An indoor localization system is best evaluated on the basis of performance statistics using the mean value, variations and standard deviation. The mean is the total number of errors in meter units for indoor localization and is best if closest to zero. As shown in
Table 8, our CNN model achieved mean errors as low as 1.44 m and 1.48 m for Schemes 1 and 2, respectively, with standard deviations of 2.12 m and 2.35 m, respectively. AlexNet performed the best among the other CNN applications, with means of 1.80 and 1.67 m and standard deviations of 2.42 and 2.55 m for Schemes 1 and 2, respectively. Inception v3 showed mean errors of 4.39 and 4.23 m, standard deviations of 8.19 and 7.57 m and variations of 67.06 and 57.34 m for Schemes 1 and 2, respectively. The highest mean error is shown by MobileNet v2, with 4.39 m and 4.23 m and standard deviations 8.19 m and 7.57 m for Schemes 1 and 2, respectively.
We also evaluated the effectiveness of indoor positioning (i.e., positioning accuracy), defined as the cumulative percentage of location error within a specified distance (
Figure 22). Our CNN model outperformed the other CNN applications over the entire range of the graph. Our CNN model with Schemes 1 and 2 did not differ greatly by positioning accuracy, such as in cases with error distance <5 m. Both schemes had probability values above 94% within <5 m error distance. However, for cumulative distribution functions over 94%, the positioning accuracy of Scheme 1 fell behind that of Scheme 2. Under 94%, the error distance for our CNN model was approximately 1.44 m, and Scheme 1 is ~0.03 m more accurate than Scheme 2. The gap between the two schemes increased gradually, and the error distance eventually rose to nearly 38 m. AlexNet and ZFNet achieved a probability of 91% within a 5-m error distance. Both had an error distance of 1.8 meters from the beginning and end of the graph with Scheme 1. ResNet lagged behind, with an error distance of 2.44 m and an accuracy of 88.57%. The gap eventually increased, and the error distance rose to 18 m for AlexNet, 26 m for ZFNet and 58 m for ResNet, which is the maximum value. Inception v3 had a maximum error distance of 4.13 m and 87.64% position accuracy within 5 m. The error distance for Inception v3 eventually increased to 54 m. With Scheme 2, the distance errors for AlexNet, ResNet and ZFNet became 1.7 m with ~92% accuracy for cumulative distribution functions. Therefore, the graphs for these models overlapped. The error distance eventually increased after 5 m. The error distance for AlexNet increased to 38 m, while that for ZFNet increased to 32 m. ResNet outperformed both models, with an error distance of up to 48 m. Inception v3 had an error distance of 4.10 m with an accuracy of 89.66%. After 5 m, the error distance for Inception v3 with Scheme 2 increased to 48 m. MobileNet v2 showed an error distance of 4.39 m with an accuracy of 78.38% for Scheme 1 and 4.23 m with 88.52% for Scheme 2.

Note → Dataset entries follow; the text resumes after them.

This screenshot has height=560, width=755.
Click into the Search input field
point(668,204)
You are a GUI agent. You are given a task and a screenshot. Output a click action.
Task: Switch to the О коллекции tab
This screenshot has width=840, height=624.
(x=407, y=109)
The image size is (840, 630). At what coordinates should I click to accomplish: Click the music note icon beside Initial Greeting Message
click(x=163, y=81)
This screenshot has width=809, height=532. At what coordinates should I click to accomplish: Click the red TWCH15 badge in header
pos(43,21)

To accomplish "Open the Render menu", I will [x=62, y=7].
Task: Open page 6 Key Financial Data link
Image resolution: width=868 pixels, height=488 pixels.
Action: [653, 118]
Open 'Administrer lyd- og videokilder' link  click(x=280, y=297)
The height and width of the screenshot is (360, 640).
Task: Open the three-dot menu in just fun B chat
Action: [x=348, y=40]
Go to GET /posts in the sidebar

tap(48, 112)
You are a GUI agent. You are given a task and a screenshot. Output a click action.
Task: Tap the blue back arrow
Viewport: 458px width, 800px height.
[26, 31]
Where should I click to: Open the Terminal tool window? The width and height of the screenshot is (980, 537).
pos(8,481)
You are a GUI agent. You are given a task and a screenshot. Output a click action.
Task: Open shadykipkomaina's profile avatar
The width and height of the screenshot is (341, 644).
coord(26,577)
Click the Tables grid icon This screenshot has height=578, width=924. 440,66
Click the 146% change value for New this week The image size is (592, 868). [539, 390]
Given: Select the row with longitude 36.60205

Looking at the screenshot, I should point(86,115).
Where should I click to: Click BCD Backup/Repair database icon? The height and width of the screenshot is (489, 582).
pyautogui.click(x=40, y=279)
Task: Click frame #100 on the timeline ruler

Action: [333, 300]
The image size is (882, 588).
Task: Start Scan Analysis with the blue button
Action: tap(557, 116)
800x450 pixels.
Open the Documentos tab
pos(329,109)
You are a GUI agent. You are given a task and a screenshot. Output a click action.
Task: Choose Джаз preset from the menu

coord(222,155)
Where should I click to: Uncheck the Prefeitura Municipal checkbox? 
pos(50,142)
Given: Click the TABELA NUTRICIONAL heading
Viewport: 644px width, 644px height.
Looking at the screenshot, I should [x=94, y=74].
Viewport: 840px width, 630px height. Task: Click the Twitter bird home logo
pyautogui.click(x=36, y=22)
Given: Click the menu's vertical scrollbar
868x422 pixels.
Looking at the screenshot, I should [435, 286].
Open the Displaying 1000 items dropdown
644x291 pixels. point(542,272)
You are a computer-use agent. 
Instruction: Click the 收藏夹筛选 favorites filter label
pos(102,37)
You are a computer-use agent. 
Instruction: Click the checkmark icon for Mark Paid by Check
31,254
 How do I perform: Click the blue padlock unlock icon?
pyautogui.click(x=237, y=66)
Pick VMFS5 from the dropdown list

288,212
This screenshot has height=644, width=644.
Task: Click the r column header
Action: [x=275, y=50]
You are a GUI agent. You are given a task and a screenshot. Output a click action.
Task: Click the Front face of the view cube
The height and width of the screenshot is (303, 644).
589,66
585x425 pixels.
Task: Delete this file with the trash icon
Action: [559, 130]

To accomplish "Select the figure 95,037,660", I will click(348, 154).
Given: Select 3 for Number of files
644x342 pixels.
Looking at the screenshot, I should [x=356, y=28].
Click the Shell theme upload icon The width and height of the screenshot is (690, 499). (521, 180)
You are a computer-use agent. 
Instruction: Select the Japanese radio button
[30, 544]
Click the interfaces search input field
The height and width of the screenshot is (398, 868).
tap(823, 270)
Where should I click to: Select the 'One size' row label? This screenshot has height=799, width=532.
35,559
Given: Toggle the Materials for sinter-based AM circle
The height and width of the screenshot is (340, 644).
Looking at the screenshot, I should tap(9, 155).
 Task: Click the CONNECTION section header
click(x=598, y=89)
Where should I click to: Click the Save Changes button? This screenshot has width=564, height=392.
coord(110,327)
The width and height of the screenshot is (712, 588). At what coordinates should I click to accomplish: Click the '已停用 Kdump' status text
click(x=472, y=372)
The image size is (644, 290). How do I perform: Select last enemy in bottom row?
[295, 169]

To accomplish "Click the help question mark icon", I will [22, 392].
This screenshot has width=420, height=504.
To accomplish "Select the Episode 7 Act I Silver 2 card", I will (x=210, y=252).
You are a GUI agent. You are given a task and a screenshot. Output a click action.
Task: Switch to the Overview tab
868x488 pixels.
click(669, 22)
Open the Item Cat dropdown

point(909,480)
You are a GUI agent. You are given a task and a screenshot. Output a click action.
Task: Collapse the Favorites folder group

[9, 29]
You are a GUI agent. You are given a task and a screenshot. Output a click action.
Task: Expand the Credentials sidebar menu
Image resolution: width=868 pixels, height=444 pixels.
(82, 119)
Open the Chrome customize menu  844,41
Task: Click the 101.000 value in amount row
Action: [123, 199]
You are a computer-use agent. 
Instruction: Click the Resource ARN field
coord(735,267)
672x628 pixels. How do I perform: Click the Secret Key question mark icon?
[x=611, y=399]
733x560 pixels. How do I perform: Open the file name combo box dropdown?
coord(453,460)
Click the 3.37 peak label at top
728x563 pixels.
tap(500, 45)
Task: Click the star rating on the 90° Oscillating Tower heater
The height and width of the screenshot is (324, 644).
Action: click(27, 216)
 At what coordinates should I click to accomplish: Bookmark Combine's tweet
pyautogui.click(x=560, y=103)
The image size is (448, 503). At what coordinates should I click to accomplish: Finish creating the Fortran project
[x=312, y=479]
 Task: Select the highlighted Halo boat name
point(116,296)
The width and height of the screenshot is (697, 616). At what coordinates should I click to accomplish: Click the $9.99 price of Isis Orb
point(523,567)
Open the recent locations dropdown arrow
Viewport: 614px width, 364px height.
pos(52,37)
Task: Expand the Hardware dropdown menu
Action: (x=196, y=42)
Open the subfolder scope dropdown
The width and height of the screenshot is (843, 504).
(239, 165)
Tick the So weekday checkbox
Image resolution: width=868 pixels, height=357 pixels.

Figure 23 presents the average test accuracy with two lab test simulation results. Scheme 2 performed better with all CNN applications. The localization techniques proposed with our CNN model provide higher accuracy overall (i.e., a smaller error). We observed that CNN can fully exploit the additional measurements, making it a promising technique for environments with a high density of APs. In addition to the improved performance, our CNN model provides a fingerprinting approach that requires a less laborious offline calibration phase.